(Texte fourni)
++++++++

La journaliste Salomé Saqué a annoncé ce mardi avoir déposé plainte contre plusieurs internautes l’ayant ciblée par des insultes et des menaces sur les réseaux sociaux « simplement pour avoir fait [son] métier de journaliste ». Elle mentionne recevoir « régulièrement des vagues de menaces et d’insultes », dont de nombreux messages à caractère sexiste.

La journaliste indique avoir tenté différentes stratégies pour répondre au harcèlement en ligne : ignorer les messages, les dénoncer publiquement ou contacter leurs auteurs en privé. Elle a également participé à une plainte collective pour menaces de mort avec d’autres journalistes et avoir évoqué la question dans le cadre de l’UNESCO. Malgré ses alertes, les messages auraient continué. Elle affirme alors avoir décidé de déposer une nouvelle plainte, seule cette fois-ci, visant 74 personnes identifiées dans les commentaires.

++++++++

(Données fournies)
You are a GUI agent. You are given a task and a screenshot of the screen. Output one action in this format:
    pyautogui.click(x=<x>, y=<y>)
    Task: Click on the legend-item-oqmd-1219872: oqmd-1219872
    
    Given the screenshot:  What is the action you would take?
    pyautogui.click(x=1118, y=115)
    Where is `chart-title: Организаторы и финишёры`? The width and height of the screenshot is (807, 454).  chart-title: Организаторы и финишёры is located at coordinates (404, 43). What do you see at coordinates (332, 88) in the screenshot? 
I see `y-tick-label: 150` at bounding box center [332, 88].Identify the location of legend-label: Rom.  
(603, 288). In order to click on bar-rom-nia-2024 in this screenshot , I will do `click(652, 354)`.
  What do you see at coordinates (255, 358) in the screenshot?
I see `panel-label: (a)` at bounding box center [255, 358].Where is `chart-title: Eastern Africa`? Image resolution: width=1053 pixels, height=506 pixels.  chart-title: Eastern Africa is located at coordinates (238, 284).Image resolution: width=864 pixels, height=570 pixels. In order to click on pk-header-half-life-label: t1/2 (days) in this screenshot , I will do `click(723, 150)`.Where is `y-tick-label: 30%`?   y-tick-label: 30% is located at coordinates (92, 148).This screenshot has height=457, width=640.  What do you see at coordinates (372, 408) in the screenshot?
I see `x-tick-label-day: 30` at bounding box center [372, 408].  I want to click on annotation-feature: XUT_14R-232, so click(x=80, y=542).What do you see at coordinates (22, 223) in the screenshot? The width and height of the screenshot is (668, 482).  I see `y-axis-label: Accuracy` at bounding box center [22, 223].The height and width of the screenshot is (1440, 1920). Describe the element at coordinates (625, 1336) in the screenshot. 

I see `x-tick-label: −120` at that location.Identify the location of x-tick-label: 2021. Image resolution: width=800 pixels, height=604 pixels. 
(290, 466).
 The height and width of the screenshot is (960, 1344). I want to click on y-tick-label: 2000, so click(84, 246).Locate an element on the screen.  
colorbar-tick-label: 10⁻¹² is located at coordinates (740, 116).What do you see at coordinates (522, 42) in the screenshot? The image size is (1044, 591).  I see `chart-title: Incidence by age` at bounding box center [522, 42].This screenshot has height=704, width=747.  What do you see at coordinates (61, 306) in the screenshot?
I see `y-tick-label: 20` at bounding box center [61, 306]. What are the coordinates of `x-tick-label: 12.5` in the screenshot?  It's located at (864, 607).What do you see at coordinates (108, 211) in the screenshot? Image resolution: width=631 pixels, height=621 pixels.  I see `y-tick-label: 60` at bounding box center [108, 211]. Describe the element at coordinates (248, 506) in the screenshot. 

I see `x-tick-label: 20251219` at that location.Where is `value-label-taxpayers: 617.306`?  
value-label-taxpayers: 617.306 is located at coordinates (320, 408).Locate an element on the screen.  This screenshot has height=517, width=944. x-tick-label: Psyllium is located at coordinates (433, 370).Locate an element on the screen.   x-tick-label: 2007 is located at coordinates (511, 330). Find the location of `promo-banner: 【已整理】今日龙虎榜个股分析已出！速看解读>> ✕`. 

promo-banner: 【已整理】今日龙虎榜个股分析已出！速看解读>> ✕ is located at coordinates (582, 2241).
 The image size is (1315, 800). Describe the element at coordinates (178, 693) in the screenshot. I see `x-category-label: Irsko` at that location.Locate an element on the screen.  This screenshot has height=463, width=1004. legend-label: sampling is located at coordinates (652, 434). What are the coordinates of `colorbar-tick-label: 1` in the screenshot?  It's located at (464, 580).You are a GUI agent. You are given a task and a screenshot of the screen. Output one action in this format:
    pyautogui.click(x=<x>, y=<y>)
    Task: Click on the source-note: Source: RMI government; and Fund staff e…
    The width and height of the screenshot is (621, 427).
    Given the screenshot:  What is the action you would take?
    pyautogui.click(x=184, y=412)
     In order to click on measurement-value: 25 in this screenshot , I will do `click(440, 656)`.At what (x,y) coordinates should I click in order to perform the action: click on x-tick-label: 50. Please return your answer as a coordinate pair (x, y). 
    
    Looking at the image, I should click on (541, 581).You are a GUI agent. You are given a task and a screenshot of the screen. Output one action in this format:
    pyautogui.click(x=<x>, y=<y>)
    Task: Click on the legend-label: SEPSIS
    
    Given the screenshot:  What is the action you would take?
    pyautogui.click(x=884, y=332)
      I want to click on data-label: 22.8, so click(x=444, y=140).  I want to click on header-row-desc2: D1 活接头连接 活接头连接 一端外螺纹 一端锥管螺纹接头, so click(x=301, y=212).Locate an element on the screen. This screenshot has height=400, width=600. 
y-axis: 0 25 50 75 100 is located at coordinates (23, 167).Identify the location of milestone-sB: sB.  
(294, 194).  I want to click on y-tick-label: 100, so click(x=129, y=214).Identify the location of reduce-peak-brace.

++++++++

Reprenez le texte sur la plainte de Salomé Saqué et poursuivez-le à partir de sa dernière phrase.

Une procédure classée sans suite

La plainte a été préparée avec un avocat et accompagnée d’un dossier comprenant les messages injurieux ou menaçants ainsi qu’une attestation relatant l’impact du harcèlement sur sa santé. La journaliste indique que cette démarche a mobilisé « de l’argent, de l’énergie et du temps ». Elle précise que les frais d’avocat ont été pris en charge par le média Blast, pour lequel elle travaille.

Malgré ce dossier solide, Salomé Saqué a reçu une notification indiquant que la procédure était « classée sans suite ». Selon l’avis de classement qu’elle publie (voir ci-dessous), l’enquête n’a pas permis « d’identifier la ou les personnes ayant commis l’infraction ». En conséquence de quoi, aucune poursuite pénale n’a été engagée. Elle souligne que les 74 commentaires mentionnés dans la plainte étaient accessibles publiquement au moment du dépôt du dossier.